El espacio que se anuncia en la imagen ya estaba disponible antes de que se colocase tan espantoso letrero. Lo único que ha cambiado desde antes de su instalación es que alguien ha recibido el encargo o la concesión de colocarlo y puede cobrar a un tercero que quiera disponer de ese lugar. Parece de tontos recordarlo, pero antes de que pusieran esos armatostes tan feos y amenazantes (no dudo de que tan pesadas armazones estén bien aseguradas, pero desasosiega un poco que se apoyen sobre el muro de un colegio) ya existía algo -un trozo de atmósfera, al menos; una parte de nuestro paisaje urbano- que estaba a disposición de todos, bien que para poca utilidad según entendemos los humanos ese concepto y seguro que a beneficio nulo.

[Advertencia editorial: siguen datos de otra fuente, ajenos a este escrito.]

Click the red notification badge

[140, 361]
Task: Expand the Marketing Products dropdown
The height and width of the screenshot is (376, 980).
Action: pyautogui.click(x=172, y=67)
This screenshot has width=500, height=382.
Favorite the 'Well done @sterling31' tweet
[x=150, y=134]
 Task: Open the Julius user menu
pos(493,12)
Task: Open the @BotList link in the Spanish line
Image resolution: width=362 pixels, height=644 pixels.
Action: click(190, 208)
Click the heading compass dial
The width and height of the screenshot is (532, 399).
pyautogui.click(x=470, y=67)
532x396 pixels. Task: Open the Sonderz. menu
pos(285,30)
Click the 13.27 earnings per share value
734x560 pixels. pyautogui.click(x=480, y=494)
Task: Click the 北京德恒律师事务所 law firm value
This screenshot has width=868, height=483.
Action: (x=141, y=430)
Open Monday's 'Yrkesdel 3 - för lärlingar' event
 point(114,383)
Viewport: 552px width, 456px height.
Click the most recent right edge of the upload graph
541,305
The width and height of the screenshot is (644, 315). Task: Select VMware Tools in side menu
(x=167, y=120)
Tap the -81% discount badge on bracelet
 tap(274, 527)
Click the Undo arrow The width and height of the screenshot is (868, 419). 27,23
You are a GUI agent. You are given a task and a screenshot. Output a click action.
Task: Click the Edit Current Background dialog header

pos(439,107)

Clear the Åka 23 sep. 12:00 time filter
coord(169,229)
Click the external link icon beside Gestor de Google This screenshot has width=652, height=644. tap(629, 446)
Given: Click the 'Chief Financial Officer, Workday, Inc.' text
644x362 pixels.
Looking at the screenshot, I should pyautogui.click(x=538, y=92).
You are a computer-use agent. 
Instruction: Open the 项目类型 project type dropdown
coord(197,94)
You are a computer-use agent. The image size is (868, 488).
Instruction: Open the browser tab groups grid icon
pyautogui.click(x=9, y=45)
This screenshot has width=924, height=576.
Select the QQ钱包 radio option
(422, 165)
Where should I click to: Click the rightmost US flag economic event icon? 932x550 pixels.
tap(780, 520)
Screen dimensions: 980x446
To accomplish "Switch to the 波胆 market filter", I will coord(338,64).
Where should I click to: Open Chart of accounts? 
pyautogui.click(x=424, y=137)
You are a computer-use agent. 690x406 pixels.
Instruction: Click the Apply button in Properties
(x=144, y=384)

Pero en esta vorágine estamos metidos: como en el pueblo tenemos tanta crisis, como hay tanto desempleo y nos tenemos que amparar a la Virgen de la Temporalidad (que nos guarde de levanteras eternas y asusta-veraneantes) pues a alquilar o a vender se ha dicho -¡qué más da que sea un trozo de aire por encima del muro del colegio de Guzmán, el suelo del Cerro de Santa Catalina, la singularidad de Valdevaqueros o el cuartucho donde guardamos los trastos para que se queden a dormir unos cuantos guiris a precio de Ritz!-, a plantar neones que continúen el afán destructor de zonas verdes de los últimos consistorios, a remozar el aspecto ajado del pueblo con una manita de hormigón y un retoque de señales viales.